Retype the lines from the one containing "Task: Click the materials used in shoe line" through the end of the records, leaving the pictures out of your answer.
— Start of RECORDED INFORMATION —
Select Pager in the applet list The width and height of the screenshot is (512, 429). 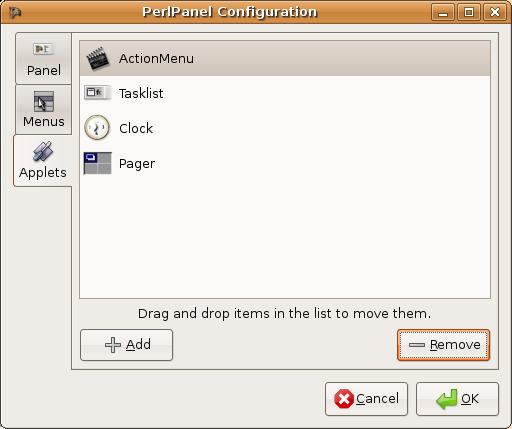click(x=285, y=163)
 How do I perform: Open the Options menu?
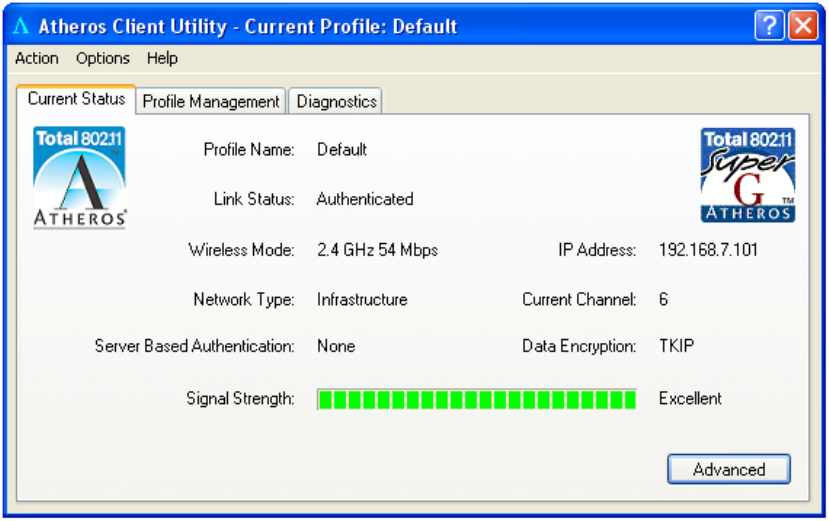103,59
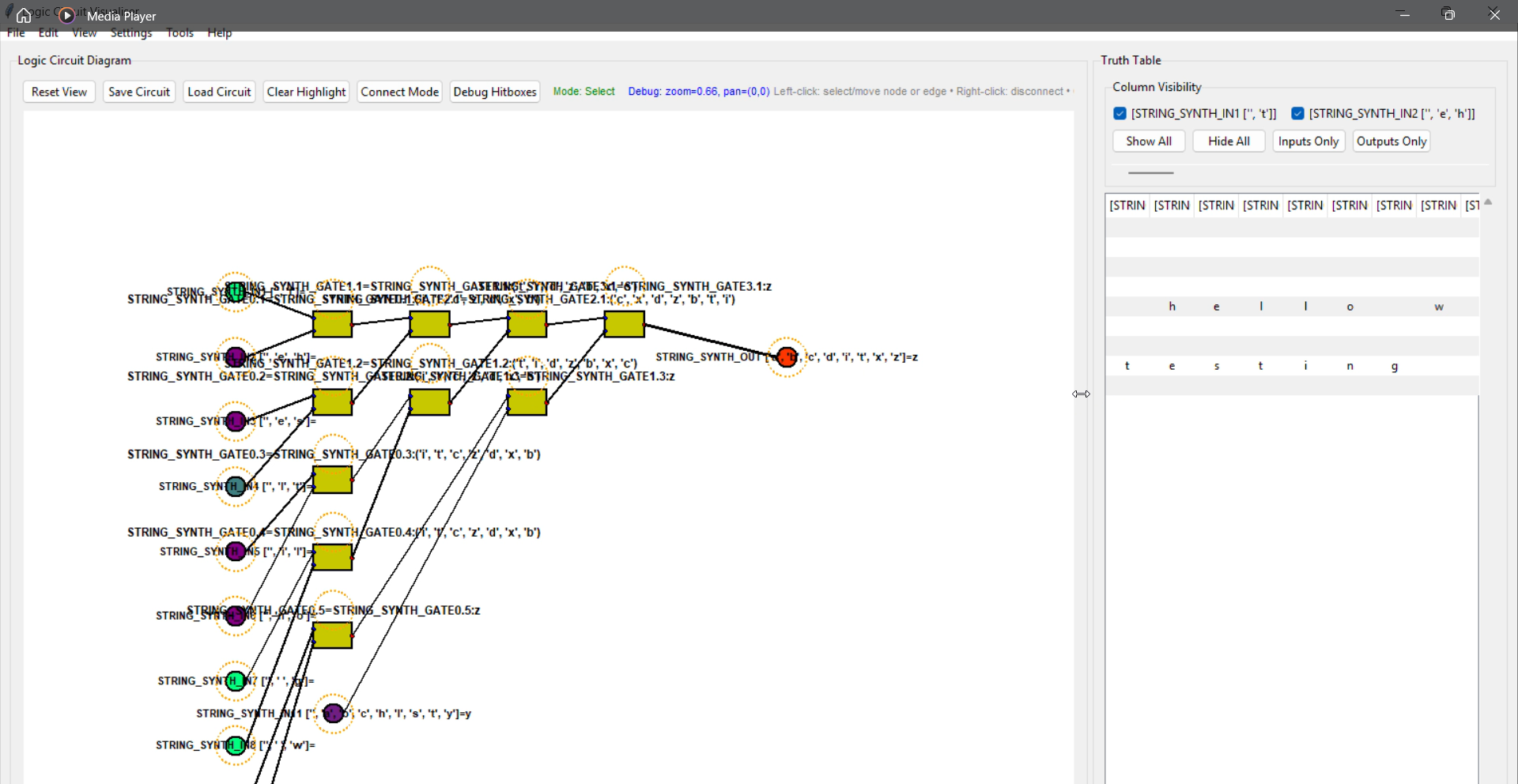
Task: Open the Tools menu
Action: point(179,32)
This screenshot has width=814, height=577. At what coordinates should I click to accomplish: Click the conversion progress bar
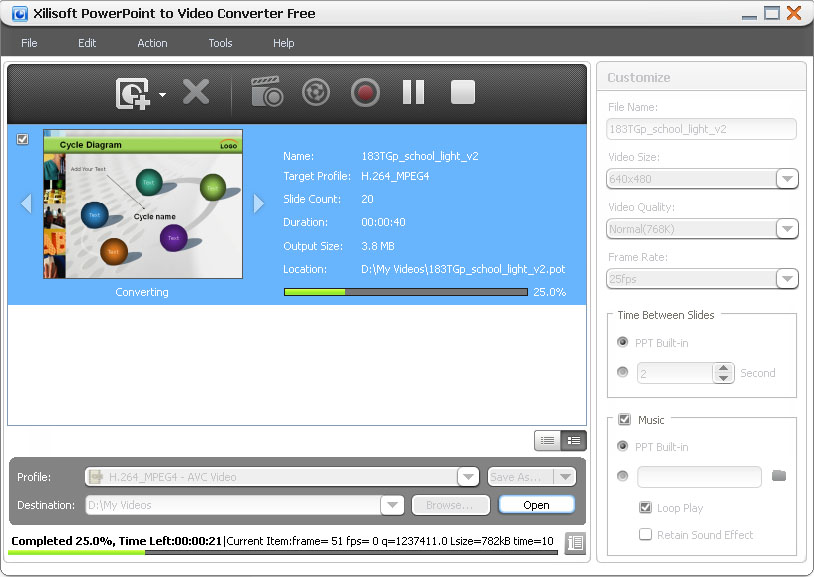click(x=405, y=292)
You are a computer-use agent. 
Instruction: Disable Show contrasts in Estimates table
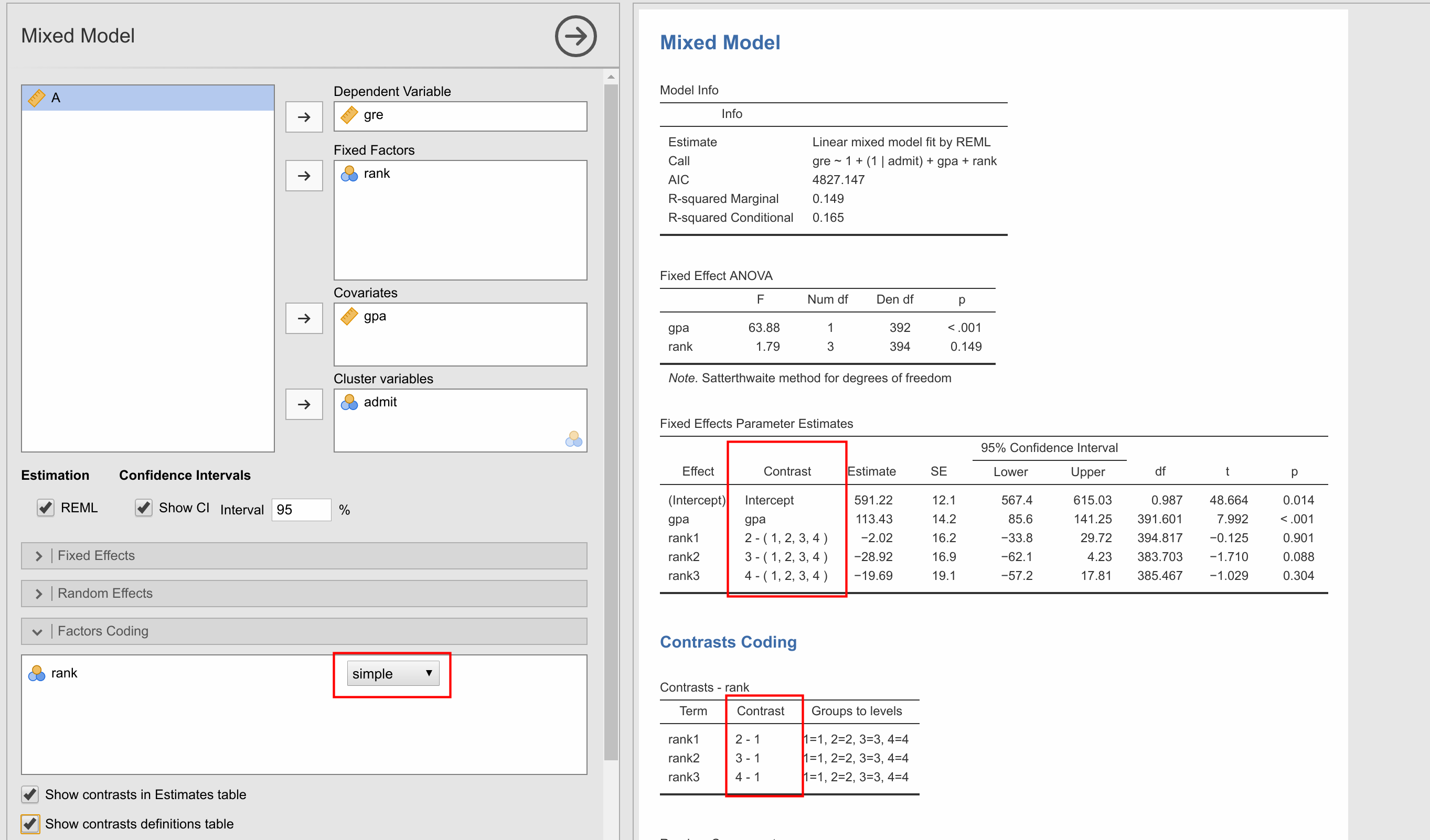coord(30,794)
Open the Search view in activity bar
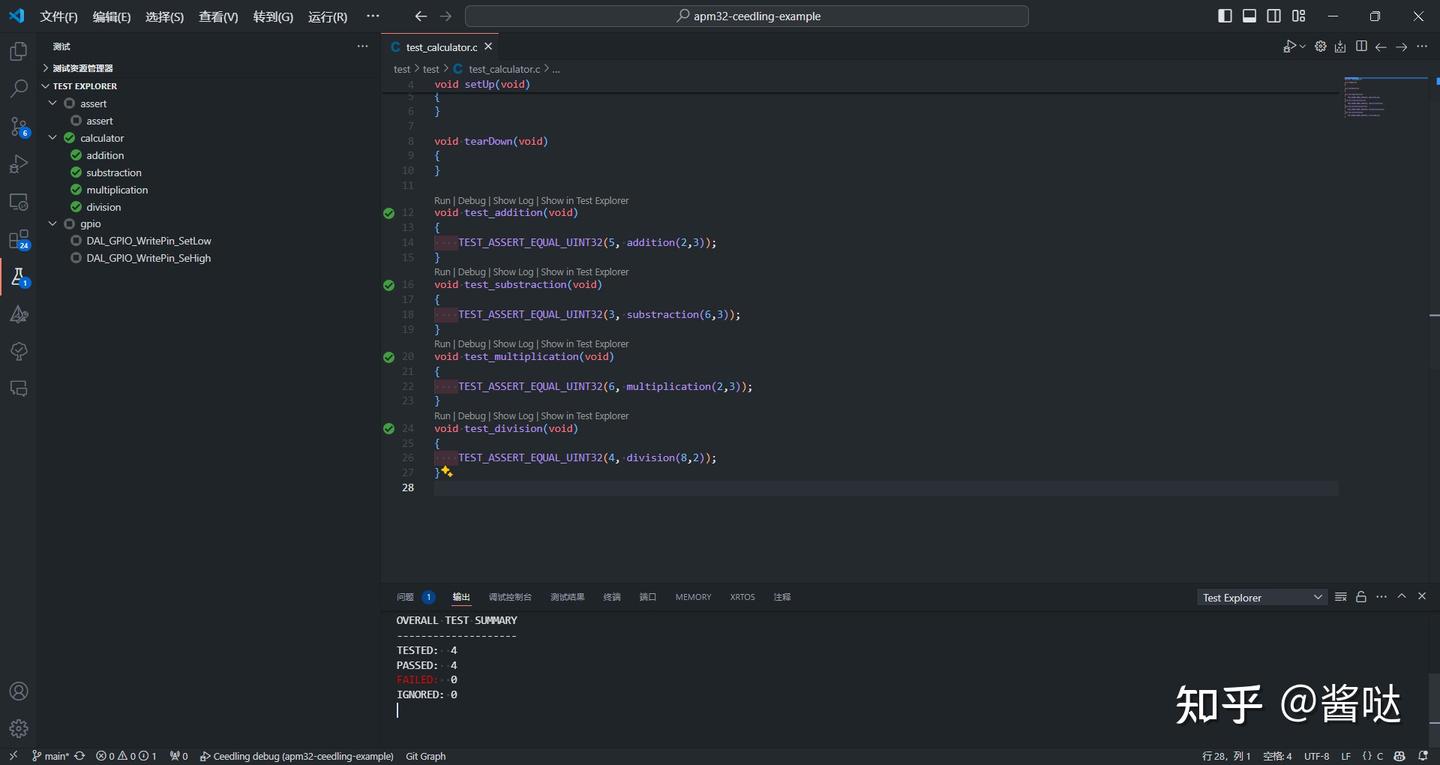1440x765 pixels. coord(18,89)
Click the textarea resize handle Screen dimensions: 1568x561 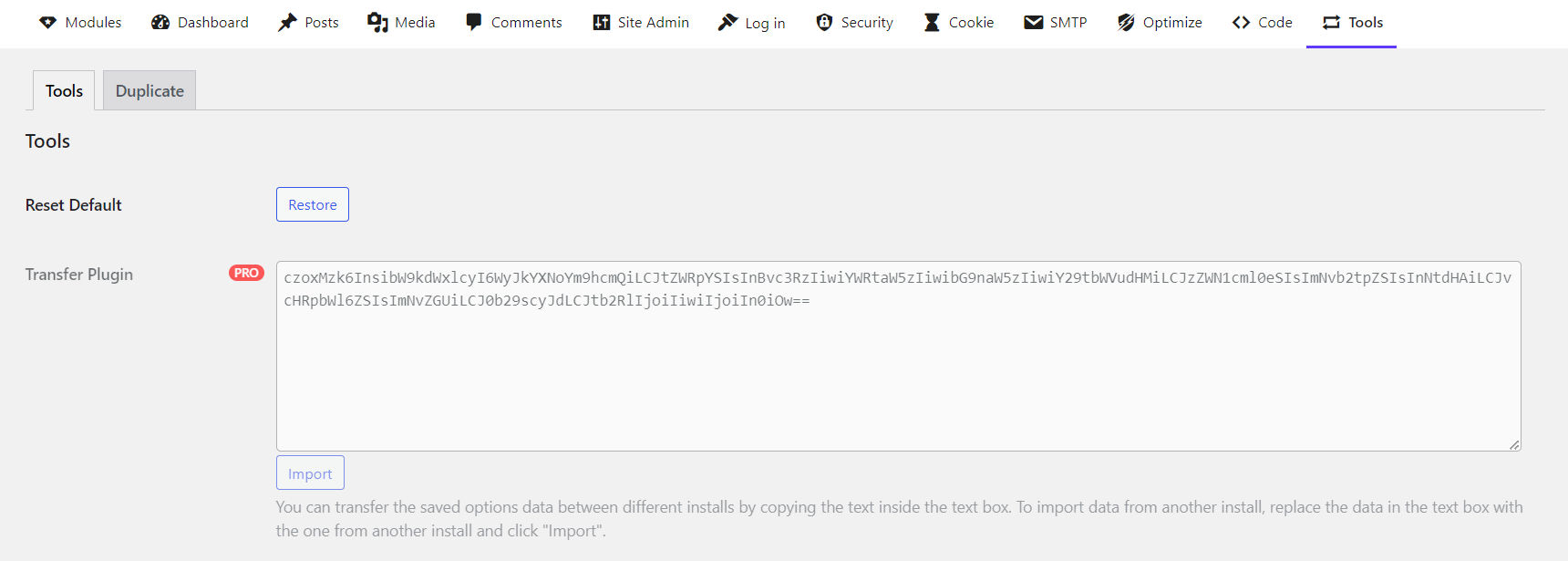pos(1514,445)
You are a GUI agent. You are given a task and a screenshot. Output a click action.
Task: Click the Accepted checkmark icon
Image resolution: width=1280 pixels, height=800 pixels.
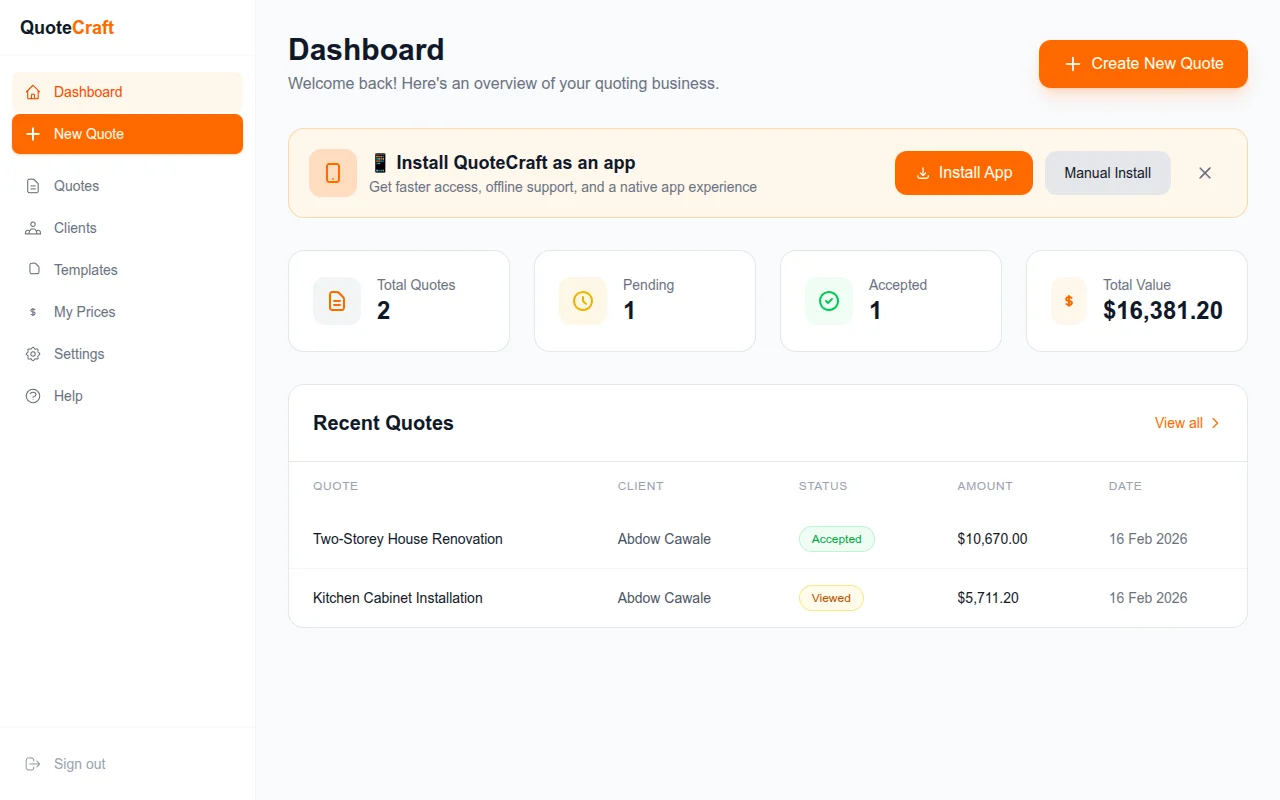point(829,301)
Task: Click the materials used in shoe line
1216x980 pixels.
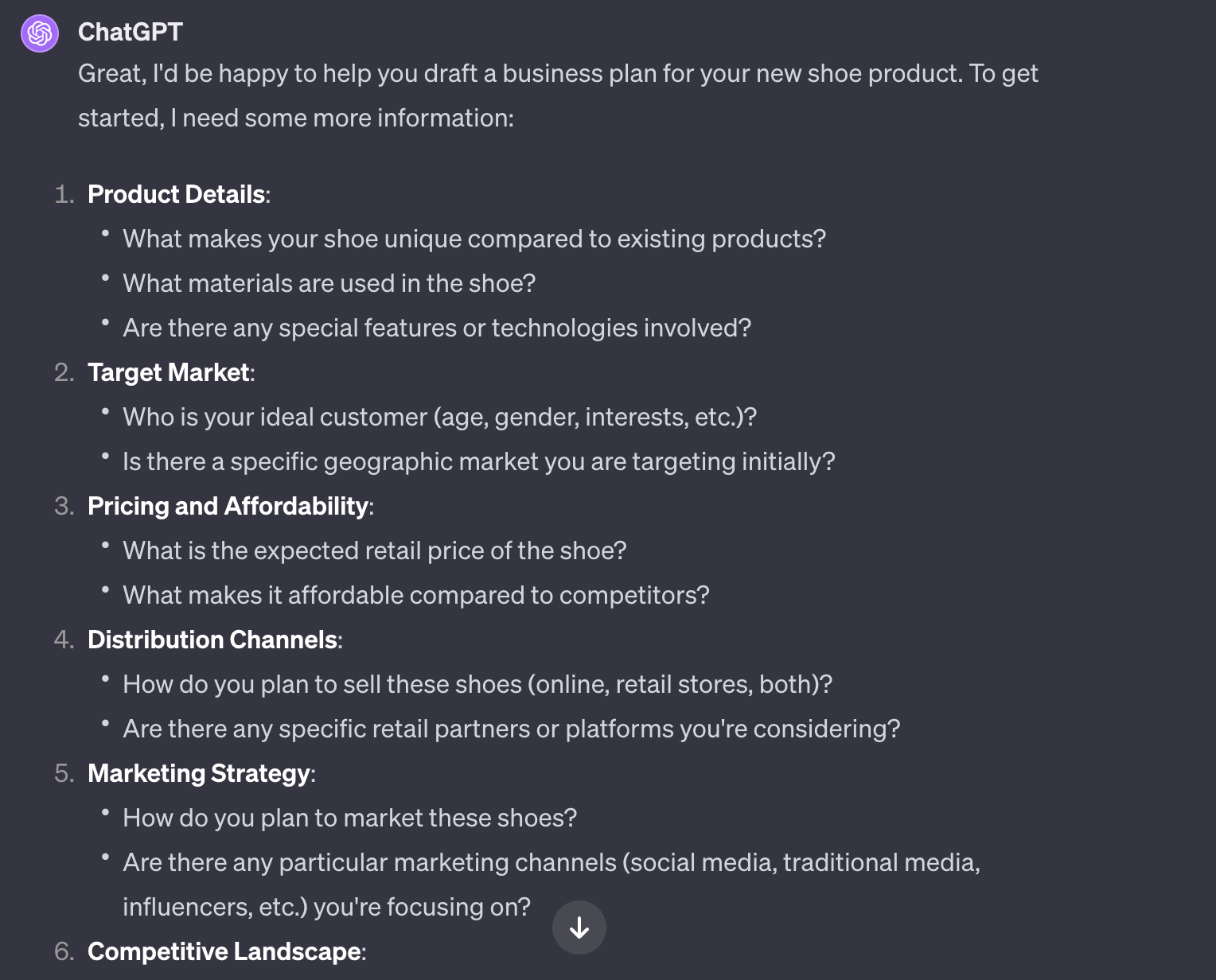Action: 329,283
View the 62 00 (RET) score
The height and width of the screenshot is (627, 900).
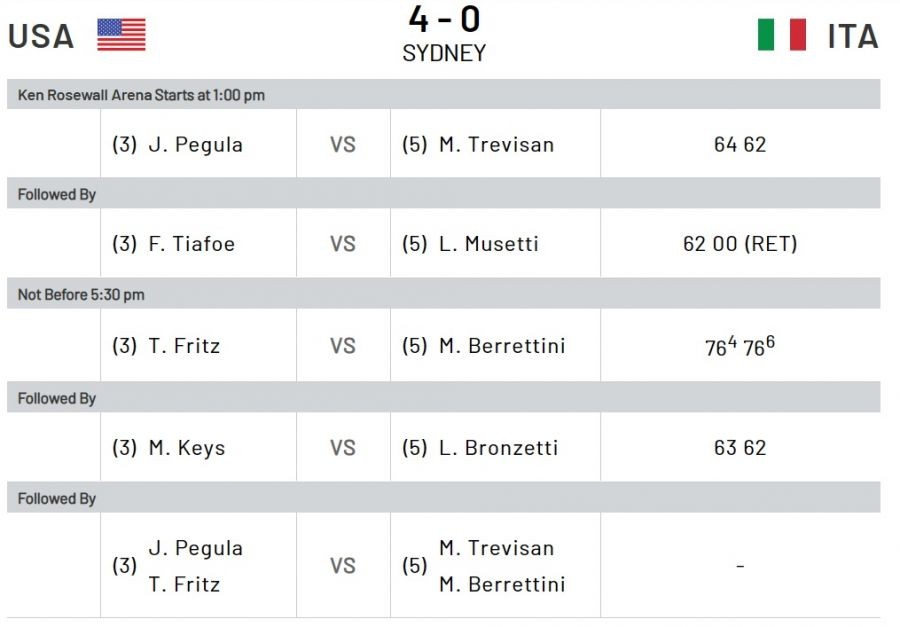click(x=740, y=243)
— End of RECORDED INFORMATION —
- TASK RESULT:
Task: Click the materials used in shoe line
1216x980 pixels.
Action: 329,283
View the 62 00 (RET) score
The height and width of the screenshot is (627, 900).
click(x=740, y=243)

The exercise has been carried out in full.